Schulen, 22 oktober, Jo Dirix

 

Je zag het al op onze kanalen: Bite Back viert dit jaar haar 20ste verjaardag. We hielden een feest bij Forrest & Friends en we zetten onze geliefde vereniging in de bloemetjes. Doorheen het jaar hebben we de focus gelegd op onze verjaardag. Want 20 jaar Bite Back, dat zijn twee decennia van dierenrechtenactivisme. Een jubileum dat we niet konden vieren zonder één van onze oprichters en sterkhouders uitgebreid te vieren. Want zonder Benjamin Loison was er geen Bite Back. Het bestuur van Bite Back stond erop om in januari, bij aanvang van het jubileumjaar, hulde te brengen aan haar medeoprichter, sterkhouder en inspiratiebron voor zovelen door van Benjamin haar erevoorzitter te maken. 

Naast acties bijwonen en standen voor Bite Back opzetten bleek ik nog een andere passie met Benjamin te delen: the outdoors. In de afgelopen jaren hebben we samen honderden kilometers gewandeld, rotsen beklommen en in meren gezwommen. Geen betere gelegenheid om een diepte-interview van hem af te nemen, tijdens een wandeling aan zijn geliefde Schulensmeer, in ons prachtige Limburg. 

 

Jo: Benjamin, we vieren dit jaar niet alleen 20 jaar Bite Back. Jij viert ook bijna je 30ste jaar als veganist. Hoelang ben je al activist?

Benjamin: Ik ben veganist van 1995, en activist van 1993. 

 

Jo: Dat activisme, en zeker dierenrechtenactivisme, komt niet uit de lucht gevallen natuurlijk. Waarom en wanneer heb je die eerste stap gezet? 

Benjamin: Ik had net ‘Animal Liberation’ van Peter Singer gelezen en toen was er voor mij geen andere optie meer dan activist te worden of in elk geval iets voor dieren te betekenen. Zo ben ik beginnen te denken over vegetarisme, veganisme en ben ik me beginnen te verdiepen in dierenrechten.

GEGEVENSOVERZICHT =>

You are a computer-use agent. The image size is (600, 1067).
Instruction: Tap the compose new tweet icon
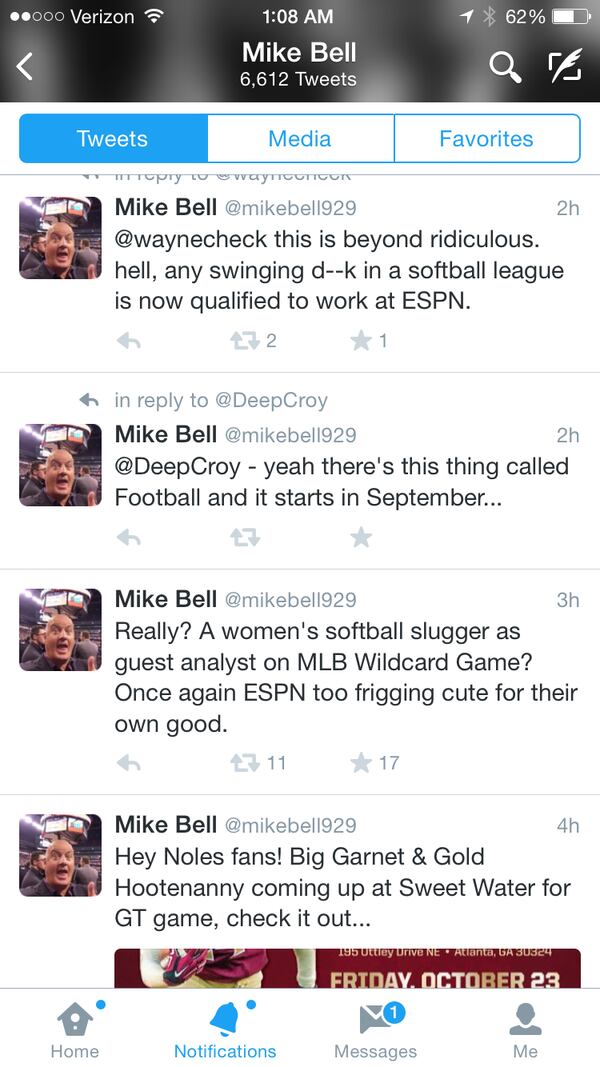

MAAK HET VOLGENDE =>
(a) Vat in het paginafragment de alinea die begint met "Je zag het al op onze kanalen" samen in hooguit drie zinnen. Laat de belangrijkste feiten staan.
(b) Zet het paginafragment met het interview met Benjamin Loison voort, aansluitend op zijn laatste antwoord.

ANTWOORDEN =>
(a) Bite Back bestaat dit jaar 20 jaar. Dat werd gevierd met een feest bij Forrest & Friends, en het hele jaar stond in het teken van die verjaardag. Omdat er zonder medeoprichter Benjamin Loison geen Bite Back was geweest, maakte het bestuur hem in januari, bij de start van het jubileumjaar, erevoorzitter.

(b)
 

Jo: Was je daarvoor al activist voor andere kwesties of was dierenrechtenactivisme de eerste vorm van emancipatiestrijd of sociaal engagement? 

Benjamin: Ik was wel al bezig met andere kwesties, maar niet op straat. Incidenteel ging ik wel naar een actie voor de Tibetaanse onafhankelijkheid, bijvoorbeeld. Dus ik was wel in verschillende verenigingen actief met brieven schrijven en zo, maar niet echt het straatactivisme zoals bij Bite Back. Dat is pas begonnen met dierenrechten. 

 

Jo: Je was ook de eerste werknemer van GAIA? 

Benjamin: Ja, de eerste na Anne Degreef en Michel Vandenbosch natuurlijk. GAIA werd opgericht in 1992 en ik heb er gewerkt van 1993 tot 1996. 

 

Jo: Als je twee hoogtepunten moet opnoemen uit al die jaren, welke zijn dat dan? 

Benjamin: Da’s een moeilijke vraag. Hoogtepunten hangen van zoveel dingen af, dus is het moeilijk om te kiezen. Maar de meest in het oog springende acties waren wel acties rond het langeafstandsvervoer van dieren. Dat waren redelijk hevige acties toen. Die kaderden vaak in internationale campagnes, waarbij wij dan in België het voortouw namen. Zo waren er op dat moment ook acties gaande tegen het langeafstandsvervoer in Coventry, Engeland. We probeerden toen het momentum internationaal gaande te houden. Dat was in de periode tussen 1993 en 1995. 

 

Jo: En enkele jaren later zag Bite Back het daglicht?

Benjamin: Op een gegeven moment ben ik gestopt met mijn job bij GAIA, midden jaren 90, en ben ik verhuisd naar Nederland, mijn toenmalige vriendin was Nederlandse. Ik nam daar aan acties deel met verschillende groepen, en er was een actiegroep die ook Bite Back heette. Mijn vriendin was campagnecoördinator bij PETA Nederland. Toen we erna samen naar België verhuisden vonden we eigenlijk geen aansluiting bij de toenmalige dierenbeschermings- en dierenrechtenorganisaties. Waardoor we eigenlijk hebben beslist om zelf dingen te organiseren. Van het een kwam het andere. Eerst deden we dat met een kleine groep. Maar er waren een hele hoop activisten die ook wat zoekende waren en geen aansluiting vonden bij de organisaties, tactieken en strategieën van toen. Eerst dachten mensen nog dat we een band hadden met het magazine Bite Back dat toen in de Verenigde Staten uitgegeven werd en dat we de woordvoerders van het ALF (Animal Liberation Front) waren. Vooral de ordediensten keken toen raar op. (lacht)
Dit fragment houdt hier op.